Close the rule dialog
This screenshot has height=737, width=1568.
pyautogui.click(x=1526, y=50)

+---+

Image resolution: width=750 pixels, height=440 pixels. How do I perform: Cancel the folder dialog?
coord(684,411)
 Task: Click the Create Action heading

+---+

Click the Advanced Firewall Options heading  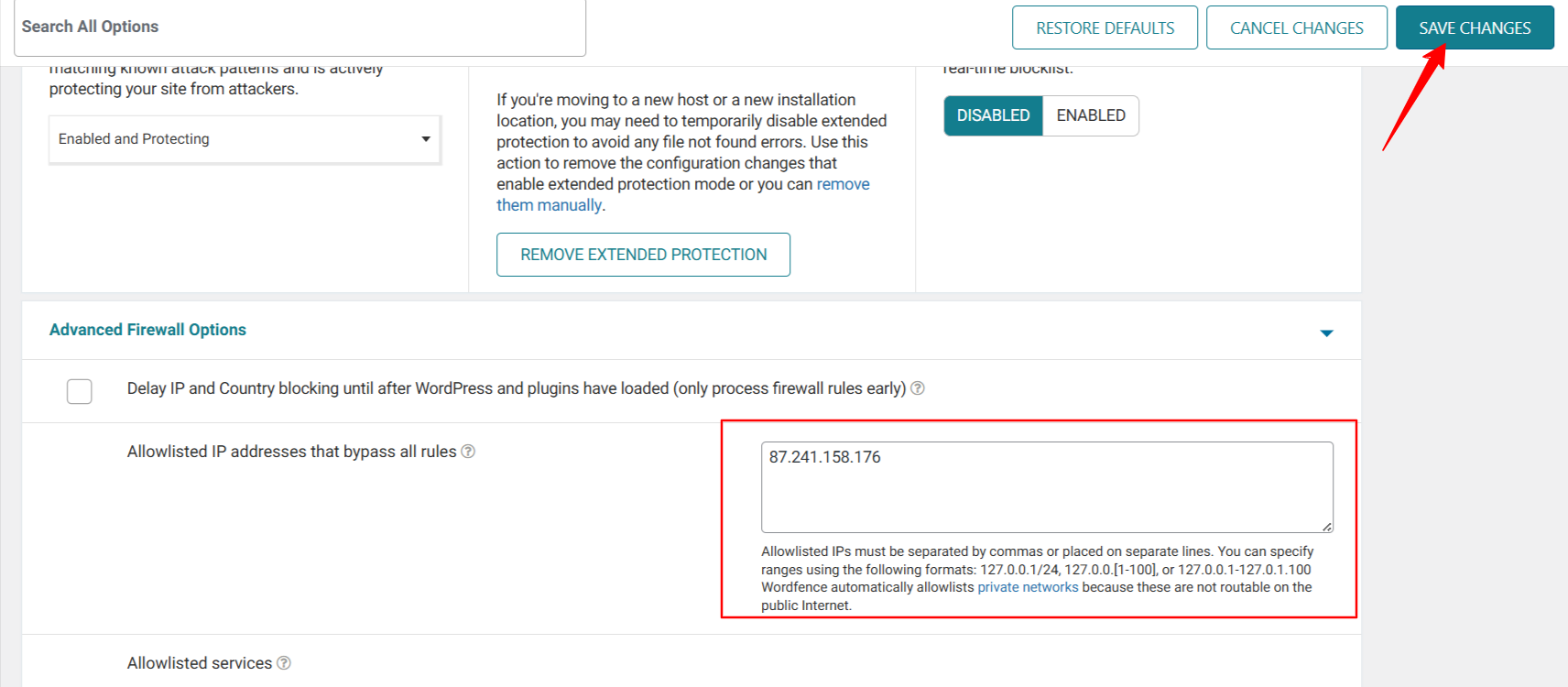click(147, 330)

+---+

Task to complete: Extract every row above that contains the string "height".

Exercise answer:
This screenshot has height=737, width=1568.
Image resolution: width=750 pixels, height=440 pixels. How do I perform: Cancel the folder dialog?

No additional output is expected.